● Information provided:
■ ■ ■ ■

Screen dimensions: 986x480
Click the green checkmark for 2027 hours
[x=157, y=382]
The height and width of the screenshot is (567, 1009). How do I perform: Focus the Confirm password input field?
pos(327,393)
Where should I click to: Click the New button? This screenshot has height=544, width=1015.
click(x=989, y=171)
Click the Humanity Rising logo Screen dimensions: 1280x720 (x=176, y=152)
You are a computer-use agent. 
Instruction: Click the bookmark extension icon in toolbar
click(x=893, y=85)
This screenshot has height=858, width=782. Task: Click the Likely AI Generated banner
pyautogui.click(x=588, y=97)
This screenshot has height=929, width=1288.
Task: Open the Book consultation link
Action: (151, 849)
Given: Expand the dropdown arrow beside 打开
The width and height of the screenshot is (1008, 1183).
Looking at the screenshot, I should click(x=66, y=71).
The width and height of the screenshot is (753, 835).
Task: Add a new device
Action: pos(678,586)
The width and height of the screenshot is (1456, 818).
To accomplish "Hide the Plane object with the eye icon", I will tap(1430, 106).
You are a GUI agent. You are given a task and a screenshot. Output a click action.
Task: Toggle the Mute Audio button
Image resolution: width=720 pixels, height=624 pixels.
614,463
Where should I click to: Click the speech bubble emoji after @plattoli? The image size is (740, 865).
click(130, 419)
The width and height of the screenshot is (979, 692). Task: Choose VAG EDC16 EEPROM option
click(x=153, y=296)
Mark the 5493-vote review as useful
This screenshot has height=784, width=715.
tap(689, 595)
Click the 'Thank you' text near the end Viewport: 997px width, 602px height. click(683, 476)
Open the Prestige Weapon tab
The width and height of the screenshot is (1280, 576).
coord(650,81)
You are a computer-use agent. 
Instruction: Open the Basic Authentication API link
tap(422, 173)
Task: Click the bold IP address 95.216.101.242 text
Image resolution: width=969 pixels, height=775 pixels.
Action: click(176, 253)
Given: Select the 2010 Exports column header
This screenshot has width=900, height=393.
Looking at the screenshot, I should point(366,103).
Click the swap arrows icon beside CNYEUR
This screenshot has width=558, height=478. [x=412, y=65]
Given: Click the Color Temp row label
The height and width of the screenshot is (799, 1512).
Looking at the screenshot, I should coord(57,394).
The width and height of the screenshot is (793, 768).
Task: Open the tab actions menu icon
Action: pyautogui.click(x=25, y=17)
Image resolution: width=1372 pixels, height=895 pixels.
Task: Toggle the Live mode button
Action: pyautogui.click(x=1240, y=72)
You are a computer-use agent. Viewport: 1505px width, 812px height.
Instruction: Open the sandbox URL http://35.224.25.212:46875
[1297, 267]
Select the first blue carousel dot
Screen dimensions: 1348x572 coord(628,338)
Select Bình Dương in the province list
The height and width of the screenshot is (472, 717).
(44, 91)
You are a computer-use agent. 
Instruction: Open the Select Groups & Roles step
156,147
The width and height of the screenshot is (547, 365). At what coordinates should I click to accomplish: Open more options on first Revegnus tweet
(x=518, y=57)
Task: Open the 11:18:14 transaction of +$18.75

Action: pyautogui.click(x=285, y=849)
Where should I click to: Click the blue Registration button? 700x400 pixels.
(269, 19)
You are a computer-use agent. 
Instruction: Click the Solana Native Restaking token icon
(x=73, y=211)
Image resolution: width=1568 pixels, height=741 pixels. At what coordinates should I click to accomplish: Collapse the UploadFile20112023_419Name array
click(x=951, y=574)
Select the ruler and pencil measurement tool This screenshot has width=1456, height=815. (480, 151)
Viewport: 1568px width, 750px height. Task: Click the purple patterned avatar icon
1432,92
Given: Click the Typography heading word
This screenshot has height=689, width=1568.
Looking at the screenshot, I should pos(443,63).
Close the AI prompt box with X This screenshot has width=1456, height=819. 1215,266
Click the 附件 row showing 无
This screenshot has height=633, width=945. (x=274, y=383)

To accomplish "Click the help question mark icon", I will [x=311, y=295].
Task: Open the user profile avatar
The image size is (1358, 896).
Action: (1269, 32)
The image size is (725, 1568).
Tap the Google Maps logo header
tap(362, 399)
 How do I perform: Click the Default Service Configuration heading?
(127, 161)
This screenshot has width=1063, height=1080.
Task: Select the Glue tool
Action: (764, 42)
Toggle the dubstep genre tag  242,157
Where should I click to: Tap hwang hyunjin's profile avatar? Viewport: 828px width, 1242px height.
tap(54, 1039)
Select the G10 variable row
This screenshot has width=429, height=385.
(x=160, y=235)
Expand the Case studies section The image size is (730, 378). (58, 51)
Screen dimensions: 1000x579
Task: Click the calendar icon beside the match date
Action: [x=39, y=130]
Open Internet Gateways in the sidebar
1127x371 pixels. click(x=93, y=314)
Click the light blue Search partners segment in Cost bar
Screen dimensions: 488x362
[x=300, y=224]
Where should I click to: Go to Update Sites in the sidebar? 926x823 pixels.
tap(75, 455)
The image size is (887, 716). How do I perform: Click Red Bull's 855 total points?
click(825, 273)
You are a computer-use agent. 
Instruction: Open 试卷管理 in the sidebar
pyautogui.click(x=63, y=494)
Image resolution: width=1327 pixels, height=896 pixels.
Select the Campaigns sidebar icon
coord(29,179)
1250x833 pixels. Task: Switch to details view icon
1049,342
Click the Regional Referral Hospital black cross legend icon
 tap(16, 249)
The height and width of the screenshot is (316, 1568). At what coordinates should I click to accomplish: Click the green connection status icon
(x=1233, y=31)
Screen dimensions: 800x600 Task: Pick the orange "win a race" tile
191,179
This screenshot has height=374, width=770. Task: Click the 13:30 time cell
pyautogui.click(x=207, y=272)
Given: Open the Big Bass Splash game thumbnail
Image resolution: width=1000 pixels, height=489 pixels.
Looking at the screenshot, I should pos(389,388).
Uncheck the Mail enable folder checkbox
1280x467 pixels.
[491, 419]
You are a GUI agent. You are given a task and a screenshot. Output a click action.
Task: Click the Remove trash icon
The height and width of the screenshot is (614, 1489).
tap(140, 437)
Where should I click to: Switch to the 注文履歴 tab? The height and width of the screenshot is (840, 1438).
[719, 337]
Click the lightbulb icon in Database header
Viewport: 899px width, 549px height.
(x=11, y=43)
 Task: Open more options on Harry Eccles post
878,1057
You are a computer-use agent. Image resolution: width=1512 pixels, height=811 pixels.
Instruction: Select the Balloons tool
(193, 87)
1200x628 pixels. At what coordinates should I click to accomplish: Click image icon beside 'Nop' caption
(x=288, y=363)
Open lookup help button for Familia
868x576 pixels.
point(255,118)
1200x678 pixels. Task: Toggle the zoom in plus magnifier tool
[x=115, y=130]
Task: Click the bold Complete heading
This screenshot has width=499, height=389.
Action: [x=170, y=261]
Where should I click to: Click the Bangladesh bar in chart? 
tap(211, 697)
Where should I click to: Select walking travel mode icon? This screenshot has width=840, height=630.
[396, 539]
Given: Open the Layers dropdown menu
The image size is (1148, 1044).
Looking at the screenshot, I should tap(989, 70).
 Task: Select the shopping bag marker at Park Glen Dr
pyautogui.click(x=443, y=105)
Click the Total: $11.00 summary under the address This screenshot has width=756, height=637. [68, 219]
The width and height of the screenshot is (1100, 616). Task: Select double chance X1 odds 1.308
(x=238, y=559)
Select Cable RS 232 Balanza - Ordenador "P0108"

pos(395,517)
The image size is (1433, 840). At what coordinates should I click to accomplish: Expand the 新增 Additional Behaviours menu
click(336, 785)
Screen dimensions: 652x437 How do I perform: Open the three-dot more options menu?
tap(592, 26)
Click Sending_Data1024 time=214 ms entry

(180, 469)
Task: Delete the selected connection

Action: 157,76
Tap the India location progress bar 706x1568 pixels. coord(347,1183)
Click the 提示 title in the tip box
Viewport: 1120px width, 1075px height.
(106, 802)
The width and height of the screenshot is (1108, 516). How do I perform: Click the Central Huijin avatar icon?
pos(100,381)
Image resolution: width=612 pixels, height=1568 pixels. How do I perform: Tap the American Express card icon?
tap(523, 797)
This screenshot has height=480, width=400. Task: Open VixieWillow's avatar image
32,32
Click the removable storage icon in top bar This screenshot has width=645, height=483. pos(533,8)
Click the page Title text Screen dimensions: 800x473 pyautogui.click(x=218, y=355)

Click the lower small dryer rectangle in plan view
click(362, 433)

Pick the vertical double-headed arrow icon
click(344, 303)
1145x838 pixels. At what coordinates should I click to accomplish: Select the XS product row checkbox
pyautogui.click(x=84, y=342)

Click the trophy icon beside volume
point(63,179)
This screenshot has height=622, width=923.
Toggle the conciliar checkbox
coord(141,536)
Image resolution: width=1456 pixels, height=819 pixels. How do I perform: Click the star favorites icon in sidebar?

■ ■ ■ ■

● Exercise: Look above and return each line of the records exactly, from the very first through the line with "Given: Click the Color Temp row label", both included.

● Answer area:
Screen dimensions: 986x480
Click the green checkmark for 2027 hours
[x=157, y=382]
The height and width of the screenshot is (567, 1009). How do I perform: Focus the Confirm password input field?
pos(327,393)
Where should I click to: Click the New button? This screenshot has height=544, width=1015.
click(x=989, y=171)
Click the Humanity Rising logo Screen dimensions: 1280x720 (x=176, y=152)
You are a computer-use agent. 
Instruction: Click the bookmark extension icon in toolbar
click(x=893, y=85)
This screenshot has height=858, width=782. Task: Click the Likely AI Generated banner
pyautogui.click(x=588, y=97)
This screenshot has height=929, width=1288.
Task: Open the Book consultation link
Action: (151, 849)
Given: Expand the dropdown arrow beside 打开
The width and height of the screenshot is (1008, 1183).
Looking at the screenshot, I should click(x=66, y=71).
The width and height of the screenshot is (753, 835).
Task: Add a new device
Action: pos(678,586)
The width and height of the screenshot is (1456, 818).
To accomplish "Hide the Plane object with the eye icon", I will tap(1430, 106).
You are a GUI agent. You are given a task and a screenshot. Output a click action.
Task: Toggle the Mute Audio button
Image resolution: width=720 pixels, height=624 pixels.
614,463
Where should I click to: Click the speech bubble emoji after @plattoli? The image size is (740, 865).
click(130, 419)
The width and height of the screenshot is (979, 692). Task: Choose VAG EDC16 EEPROM option
click(x=153, y=296)
Mark the 5493-vote review as useful
This screenshot has height=784, width=715.
tap(689, 595)
Click the 'Thank you' text near the end Viewport: 997px width, 602px height. click(683, 476)
Open the Prestige Weapon tab
The width and height of the screenshot is (1280, 576).
coord(650,81)
You are a computer-use agent. 
Instruction: Open the Basic Authentication API link
tap(422, 173)
Task: Click the bold IP address 95.216.101.242 text
Image resolution: width=969 pixels, height=775 pixels.
Action: click(176, 253)
Given: Select the 2010 Exports column header
This screenshot has width=900, height=393.
Looking at the screenshot, I should point(366,103).
Click the swap arrows icon beside CNYEUR
This screenshot has width=558, height=478. [x=412, y=65]
Given: Click the Color Temp row label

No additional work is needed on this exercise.